▶ **EXERCISE BRIEF**
Output every line of the data below as a numbered list, omitting any blank lines.
### DATASET EXTRACT ###
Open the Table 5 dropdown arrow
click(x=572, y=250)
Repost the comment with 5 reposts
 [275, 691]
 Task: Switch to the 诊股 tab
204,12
###
▶ **RESPONSE TO THIS TASK**
1. Open the Table 5 dropdown arrow
2. click(x=572, y=250)
3. Repost the comment with 5 reposts
4.  [275, 691]
5.  Task: Switch to the 诊股 tab
6. 204,12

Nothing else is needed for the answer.